I will also make use of the fact that there is a great competition going on. Presented by ..... Cooler Master.
Because they have again the confidence in me to work with this brand new case, I will try to do a Cooler Master casemod competition theme. This will include logos, shapes, little advertising and some updates on this event.

I will NOT participate this year because of the sponsored case





So if you like to win beautiful prizes
Come on and participate!!!

How it all began:

Sometimes I have a lot of respect for the postal guys. The 3 packages





Larger then my son





Unboxing.





























These are the different modular cases:





Once stacked ... BIG 





First some detail shots.

The 925:





































































Inside:

































































More parts soon!!!


----------



## t_ski (Oct 19, 2013)

I was just looking at that email from CM and went to the site, trying to figure out what the difference between the 915F and 915R were.  Your graphic explained more than what I found on their site...


----------



## kier (Oct 19, 2013)

lol thanks 

PSU Front and PSU Rear


----------



## kier (Nov 3, 2013)

Update!!!

First some pictures from the two parts I have received also...

The 915F where the PSU is mounted at the front

























The 915R is for the PSU at the back





























And some pictures outside

































Time to stack all

915R placed beneath





915F on top

























Pretty BIG!!!

Time for some modding I think.

This time a little different kind of modding. I rotated the case, so it becoming a kind of ghetto blaster.





I have slightly modified the connection strips so it become all the same on both sides. and removed the unnecessary stuff... maybe placed back later.





Looks nice all ready





Placed the original modo tray back under a small angle









Did some cutouts on both sides









Removed some steel from the top





And placed the tray again









There will be other hardware but this is for measurments.





Placed some acrylic underneath the motherboard tray for mounting some great products....But more on this later.









Thanks for your attention


----------



## Fourstaff (Nov 3, 2013)

Try taking pictures with rectilinear lens next time, I ran out of my OCD medicine. So far so good, I am interested in seeing how you will populate all the cases.


----------



## micropage7 (Nov 3, 2013)

if one by one, i like that case but if stacked into one i dont like it. it looks not solid like its easy to flop just by one small touch

btw modding it would be a big challenge right.
subbb


----------



## kier (Nov 30, 2013)

Update!!!

All the beautiful products have come in the past few weeks for this build.

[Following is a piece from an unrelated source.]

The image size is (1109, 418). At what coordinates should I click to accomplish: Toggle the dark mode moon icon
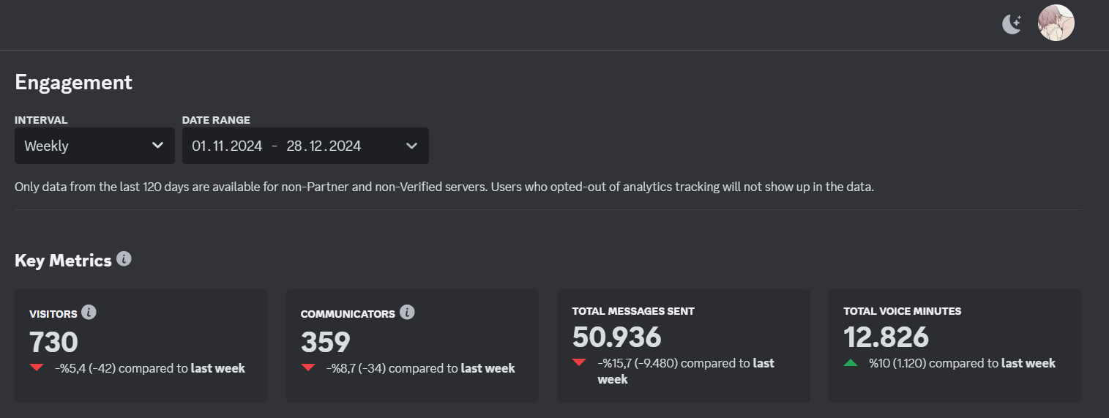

Therefore a major update with everything. There will be 2 updates this weekend, because it's a lot 

First, there was a nice package from Cooler Master









Including pretty amazing fans: The newJetFlow's 120

Because I'm still not sure which color I'm going to use, I have requested three available colors

JetFlow 120 white





















Some specs from these great fans:


LED Color: Dark (No LED) / Red / Blue / White
Dimensions: 120 x 120 x 25 mm / 4.7 x 4.7 x 1 inch
Fan Speed: 800-2000 RPM (PWM) ± 10%; w/ silent adapter: 1600/1200 RPM (fixed)
Air Flow: 95 CFM ± 10%
Air Pressure: 2.72 mmH2O ± 10%
Life Expectancy 160,000 hrs
Noise Level: 19 dBA (1200 RPM with included silent mode adapter)
28 dBA (1600 RPM with included silent mode adapter)
12-36 dBA (PWM)
Bearing Type POM Bearing - CM 4th Gen. bearing (*POM: Polyoxymethelene)
Connector: 4-Pin (PWM)
Voltage: 12 VDC
Current: 0.4A
Power Consumption: 4.8W





Shock-absorbing feet





Also in red









And without LED, all black





















Comes with 2 adapters: 1 for 1600 RPM (28 dBA) and 1 for 1200 RPM (19 dBA)





Power on

















More about the Cooler Master box later 

Also EKWB is helping me with this build, so also a nice EKWB box:









With lots of lovely products





First, I have requested two beautiful radiators : De EK-CoolStream RAD XT (480)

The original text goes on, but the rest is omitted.